[Aim of the exercise]: Everything from the line containing "Instruction: Tap the 6 days ago timestamp" through the last line of the material below is to be copied exactly, ends included.

[Extracted information]:
--*--

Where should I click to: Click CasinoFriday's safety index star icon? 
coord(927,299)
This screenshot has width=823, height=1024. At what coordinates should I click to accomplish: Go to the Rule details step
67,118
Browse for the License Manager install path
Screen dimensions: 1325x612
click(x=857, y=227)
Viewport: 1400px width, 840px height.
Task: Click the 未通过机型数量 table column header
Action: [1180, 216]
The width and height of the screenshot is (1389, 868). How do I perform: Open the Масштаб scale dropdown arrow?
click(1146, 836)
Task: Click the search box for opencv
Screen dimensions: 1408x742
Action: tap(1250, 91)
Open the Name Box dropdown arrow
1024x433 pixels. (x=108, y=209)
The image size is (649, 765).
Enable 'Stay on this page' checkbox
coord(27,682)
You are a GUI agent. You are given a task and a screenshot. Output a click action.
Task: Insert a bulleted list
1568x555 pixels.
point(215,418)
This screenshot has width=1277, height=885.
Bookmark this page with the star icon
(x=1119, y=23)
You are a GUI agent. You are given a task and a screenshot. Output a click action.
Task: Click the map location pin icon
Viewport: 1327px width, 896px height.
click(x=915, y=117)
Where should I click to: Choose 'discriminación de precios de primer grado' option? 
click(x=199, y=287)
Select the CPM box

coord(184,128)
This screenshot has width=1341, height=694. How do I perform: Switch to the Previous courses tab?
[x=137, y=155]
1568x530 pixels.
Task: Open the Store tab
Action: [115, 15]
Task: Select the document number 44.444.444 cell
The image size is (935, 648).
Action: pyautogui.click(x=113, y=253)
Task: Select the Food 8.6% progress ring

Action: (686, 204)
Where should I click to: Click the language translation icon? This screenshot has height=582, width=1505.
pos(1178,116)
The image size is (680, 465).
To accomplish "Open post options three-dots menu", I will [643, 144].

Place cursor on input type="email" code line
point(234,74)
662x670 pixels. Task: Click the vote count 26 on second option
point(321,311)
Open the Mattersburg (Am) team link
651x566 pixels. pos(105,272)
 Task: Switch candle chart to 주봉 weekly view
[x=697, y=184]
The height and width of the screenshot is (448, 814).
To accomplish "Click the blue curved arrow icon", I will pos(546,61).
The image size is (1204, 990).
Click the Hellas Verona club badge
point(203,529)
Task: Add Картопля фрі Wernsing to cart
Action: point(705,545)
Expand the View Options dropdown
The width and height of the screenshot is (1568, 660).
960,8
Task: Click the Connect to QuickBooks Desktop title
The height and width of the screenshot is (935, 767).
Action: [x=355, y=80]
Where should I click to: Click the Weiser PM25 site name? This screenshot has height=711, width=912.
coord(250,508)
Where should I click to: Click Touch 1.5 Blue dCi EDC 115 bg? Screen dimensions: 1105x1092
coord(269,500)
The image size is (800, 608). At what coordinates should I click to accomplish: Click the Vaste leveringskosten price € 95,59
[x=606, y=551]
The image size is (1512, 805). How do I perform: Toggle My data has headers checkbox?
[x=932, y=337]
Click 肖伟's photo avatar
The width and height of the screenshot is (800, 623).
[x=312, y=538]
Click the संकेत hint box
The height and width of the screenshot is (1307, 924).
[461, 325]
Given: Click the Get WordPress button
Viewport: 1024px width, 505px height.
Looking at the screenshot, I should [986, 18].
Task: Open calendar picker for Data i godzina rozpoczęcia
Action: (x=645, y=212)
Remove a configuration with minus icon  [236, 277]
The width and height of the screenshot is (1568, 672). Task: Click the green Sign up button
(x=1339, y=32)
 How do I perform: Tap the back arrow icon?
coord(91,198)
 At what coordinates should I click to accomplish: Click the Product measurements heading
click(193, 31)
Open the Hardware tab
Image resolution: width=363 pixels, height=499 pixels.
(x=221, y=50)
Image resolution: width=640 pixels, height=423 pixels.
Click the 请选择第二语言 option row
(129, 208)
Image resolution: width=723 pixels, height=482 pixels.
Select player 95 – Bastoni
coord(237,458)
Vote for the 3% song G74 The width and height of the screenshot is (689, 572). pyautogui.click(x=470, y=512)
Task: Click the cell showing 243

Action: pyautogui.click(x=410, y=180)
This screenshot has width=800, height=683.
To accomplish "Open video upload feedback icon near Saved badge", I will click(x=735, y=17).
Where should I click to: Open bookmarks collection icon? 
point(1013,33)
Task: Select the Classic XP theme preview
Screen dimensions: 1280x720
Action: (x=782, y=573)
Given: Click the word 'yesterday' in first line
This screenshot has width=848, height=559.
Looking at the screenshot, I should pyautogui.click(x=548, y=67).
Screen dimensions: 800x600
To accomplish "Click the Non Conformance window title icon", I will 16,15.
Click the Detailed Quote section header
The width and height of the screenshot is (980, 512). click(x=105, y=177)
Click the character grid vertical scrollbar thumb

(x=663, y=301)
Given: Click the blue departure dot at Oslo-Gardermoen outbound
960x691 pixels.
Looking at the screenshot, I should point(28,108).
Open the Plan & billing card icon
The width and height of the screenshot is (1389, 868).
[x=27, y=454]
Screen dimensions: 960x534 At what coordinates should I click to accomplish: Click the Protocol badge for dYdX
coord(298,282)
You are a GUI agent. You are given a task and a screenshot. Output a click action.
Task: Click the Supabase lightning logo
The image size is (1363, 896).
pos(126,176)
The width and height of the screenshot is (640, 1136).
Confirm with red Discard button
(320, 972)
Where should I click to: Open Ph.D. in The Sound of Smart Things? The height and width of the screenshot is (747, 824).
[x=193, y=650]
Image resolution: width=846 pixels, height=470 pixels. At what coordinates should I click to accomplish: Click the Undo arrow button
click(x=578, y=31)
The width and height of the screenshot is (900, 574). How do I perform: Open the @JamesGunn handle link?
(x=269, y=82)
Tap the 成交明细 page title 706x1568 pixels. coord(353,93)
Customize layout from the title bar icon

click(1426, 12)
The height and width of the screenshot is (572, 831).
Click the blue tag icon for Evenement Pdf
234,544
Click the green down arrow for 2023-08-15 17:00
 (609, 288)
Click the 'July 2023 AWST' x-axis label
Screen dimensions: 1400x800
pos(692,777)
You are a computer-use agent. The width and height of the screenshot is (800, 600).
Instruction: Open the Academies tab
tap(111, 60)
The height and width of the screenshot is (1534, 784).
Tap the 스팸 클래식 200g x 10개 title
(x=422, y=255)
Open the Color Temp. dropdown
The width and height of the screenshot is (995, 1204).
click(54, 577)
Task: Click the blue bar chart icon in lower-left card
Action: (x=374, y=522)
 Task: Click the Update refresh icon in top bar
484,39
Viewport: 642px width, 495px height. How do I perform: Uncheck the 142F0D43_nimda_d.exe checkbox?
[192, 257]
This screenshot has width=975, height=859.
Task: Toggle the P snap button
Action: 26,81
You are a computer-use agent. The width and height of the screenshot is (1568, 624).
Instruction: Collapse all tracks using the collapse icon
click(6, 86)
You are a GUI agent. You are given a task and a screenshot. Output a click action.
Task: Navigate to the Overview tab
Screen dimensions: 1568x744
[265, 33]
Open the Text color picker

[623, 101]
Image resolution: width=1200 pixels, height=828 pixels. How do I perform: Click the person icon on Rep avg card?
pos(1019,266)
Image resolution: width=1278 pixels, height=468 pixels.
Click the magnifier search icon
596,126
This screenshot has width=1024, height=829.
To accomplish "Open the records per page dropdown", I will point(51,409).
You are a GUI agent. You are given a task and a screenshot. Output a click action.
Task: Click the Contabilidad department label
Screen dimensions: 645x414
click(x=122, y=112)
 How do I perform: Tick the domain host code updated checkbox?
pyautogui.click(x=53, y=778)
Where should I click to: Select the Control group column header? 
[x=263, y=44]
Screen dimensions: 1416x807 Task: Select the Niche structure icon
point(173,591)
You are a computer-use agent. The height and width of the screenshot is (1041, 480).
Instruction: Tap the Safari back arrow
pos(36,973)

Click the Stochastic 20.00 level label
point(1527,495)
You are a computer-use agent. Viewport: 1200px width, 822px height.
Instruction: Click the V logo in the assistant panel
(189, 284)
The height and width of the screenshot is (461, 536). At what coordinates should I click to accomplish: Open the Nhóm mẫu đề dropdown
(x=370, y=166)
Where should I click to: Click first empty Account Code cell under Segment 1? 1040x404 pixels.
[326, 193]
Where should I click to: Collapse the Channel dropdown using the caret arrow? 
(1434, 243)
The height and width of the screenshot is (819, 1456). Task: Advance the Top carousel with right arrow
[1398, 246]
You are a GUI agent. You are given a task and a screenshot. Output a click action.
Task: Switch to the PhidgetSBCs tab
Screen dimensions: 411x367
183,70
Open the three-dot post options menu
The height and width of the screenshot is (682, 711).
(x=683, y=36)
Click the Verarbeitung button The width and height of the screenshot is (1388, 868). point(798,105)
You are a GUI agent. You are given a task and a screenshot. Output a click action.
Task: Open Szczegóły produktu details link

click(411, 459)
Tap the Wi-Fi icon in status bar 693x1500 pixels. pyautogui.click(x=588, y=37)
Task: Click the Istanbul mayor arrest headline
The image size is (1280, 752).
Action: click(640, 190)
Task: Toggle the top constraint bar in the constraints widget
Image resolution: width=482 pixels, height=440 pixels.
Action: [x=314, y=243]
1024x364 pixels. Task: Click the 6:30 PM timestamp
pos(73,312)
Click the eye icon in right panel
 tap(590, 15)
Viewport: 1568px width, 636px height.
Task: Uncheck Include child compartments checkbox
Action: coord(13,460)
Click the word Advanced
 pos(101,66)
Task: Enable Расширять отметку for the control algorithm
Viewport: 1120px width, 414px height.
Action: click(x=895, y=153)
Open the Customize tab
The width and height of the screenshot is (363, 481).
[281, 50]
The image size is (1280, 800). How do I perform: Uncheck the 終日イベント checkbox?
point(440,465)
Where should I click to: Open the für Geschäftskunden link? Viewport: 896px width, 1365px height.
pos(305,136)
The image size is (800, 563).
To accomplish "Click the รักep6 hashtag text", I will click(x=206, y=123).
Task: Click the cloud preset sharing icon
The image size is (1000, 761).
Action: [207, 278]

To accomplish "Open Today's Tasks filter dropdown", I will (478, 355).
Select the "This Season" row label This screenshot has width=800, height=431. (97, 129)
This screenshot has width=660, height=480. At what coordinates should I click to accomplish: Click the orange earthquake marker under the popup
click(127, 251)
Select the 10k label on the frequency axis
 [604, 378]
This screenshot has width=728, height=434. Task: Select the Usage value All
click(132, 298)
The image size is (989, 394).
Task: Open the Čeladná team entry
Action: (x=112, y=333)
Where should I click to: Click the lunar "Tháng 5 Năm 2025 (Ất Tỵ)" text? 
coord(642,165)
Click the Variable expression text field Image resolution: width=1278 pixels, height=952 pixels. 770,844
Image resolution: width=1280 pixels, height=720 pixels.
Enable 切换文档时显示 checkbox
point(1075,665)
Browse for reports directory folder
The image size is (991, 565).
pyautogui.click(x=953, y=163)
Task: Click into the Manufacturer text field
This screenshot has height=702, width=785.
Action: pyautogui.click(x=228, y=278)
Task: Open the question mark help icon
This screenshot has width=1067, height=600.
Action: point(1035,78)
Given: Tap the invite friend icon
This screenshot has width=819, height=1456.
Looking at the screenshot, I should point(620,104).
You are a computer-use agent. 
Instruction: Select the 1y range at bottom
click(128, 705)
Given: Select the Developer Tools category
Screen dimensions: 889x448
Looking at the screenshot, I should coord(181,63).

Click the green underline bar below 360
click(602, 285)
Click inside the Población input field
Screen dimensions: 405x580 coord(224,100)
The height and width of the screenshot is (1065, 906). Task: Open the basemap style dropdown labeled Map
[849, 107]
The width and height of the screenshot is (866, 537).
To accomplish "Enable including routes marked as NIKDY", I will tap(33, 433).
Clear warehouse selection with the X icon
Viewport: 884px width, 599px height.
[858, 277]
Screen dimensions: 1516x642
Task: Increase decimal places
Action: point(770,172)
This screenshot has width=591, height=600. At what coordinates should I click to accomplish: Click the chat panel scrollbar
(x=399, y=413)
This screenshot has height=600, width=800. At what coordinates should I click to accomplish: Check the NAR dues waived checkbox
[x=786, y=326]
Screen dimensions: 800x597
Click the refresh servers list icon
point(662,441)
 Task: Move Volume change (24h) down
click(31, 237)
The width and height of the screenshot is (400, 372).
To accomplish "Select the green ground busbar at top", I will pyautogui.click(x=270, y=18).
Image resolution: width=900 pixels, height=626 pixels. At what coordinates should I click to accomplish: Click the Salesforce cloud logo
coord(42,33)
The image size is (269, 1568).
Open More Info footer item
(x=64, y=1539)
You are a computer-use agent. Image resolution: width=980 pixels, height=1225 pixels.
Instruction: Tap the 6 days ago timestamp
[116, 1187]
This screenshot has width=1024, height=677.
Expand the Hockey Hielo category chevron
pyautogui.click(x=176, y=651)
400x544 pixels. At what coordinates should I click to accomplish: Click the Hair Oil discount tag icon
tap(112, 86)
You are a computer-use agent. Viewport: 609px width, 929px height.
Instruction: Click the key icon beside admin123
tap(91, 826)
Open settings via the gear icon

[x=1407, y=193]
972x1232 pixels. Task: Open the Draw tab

--*--

[Output of the exercise]:
Instruction: Tap the 6 days ago timestamp
[116, 1187]
This screenshot has width=1024, height=677.
Expand the Hockey Hielo category chevron
pyautogui.click(x=176, y=651)
400x544 pixels. At what coordinates should I click to accomplish: Click the Hair Oil discount tag icon
tap(112, 86)
You are a computer-use agent. Viewport: 609px width, 929px height.
Instruction: Click the key icon beside admin123
tap(91, 826)
Open settings via the gear icon

[x=1407, y=193]
972x1232 pixels. Task: Open the Draw tab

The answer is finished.